| Records supplied |
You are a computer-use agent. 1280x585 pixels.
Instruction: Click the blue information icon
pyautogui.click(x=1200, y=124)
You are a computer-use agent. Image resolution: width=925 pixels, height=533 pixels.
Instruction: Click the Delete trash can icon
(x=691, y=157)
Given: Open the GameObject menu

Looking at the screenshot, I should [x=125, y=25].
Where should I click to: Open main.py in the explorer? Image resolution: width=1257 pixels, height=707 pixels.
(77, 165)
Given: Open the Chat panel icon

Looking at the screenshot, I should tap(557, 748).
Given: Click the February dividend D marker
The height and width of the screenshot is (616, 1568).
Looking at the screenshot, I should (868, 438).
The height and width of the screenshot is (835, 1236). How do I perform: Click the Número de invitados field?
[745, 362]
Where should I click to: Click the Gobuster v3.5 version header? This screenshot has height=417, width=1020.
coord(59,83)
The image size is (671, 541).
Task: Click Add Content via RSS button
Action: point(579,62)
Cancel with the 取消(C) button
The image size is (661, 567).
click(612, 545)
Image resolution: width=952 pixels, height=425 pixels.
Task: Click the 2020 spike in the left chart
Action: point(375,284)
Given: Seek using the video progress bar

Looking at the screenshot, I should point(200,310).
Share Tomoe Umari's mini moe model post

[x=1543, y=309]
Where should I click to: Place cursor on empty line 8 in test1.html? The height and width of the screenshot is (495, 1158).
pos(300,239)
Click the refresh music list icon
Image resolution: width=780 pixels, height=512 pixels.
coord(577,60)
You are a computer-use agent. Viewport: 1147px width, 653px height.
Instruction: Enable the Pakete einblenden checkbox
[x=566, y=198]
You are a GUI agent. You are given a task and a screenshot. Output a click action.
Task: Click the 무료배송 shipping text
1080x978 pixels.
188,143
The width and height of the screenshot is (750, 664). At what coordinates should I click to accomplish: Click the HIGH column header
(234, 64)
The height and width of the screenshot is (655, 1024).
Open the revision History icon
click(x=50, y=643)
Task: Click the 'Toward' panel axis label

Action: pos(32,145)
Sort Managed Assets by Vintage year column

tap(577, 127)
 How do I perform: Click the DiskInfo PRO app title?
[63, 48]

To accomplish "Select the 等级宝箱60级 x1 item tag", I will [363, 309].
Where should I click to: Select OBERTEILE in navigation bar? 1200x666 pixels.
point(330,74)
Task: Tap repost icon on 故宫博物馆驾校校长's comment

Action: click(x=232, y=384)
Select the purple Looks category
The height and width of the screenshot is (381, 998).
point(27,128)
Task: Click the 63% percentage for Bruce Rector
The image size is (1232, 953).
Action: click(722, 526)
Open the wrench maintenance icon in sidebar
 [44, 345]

| What is required |
Return each line of the entries that holds the string "agent".

| Answer to the problem |
You are a computer-use agent. 1280x585 pixels.
You are a computer-use agent. Image resolution: width=925 pixels, height=533 pixels.
You are a computer-use agent. Viewport: 1147px width, 653px height.
You are a GUI agent. You are given a task and a screenshot. Output a click action.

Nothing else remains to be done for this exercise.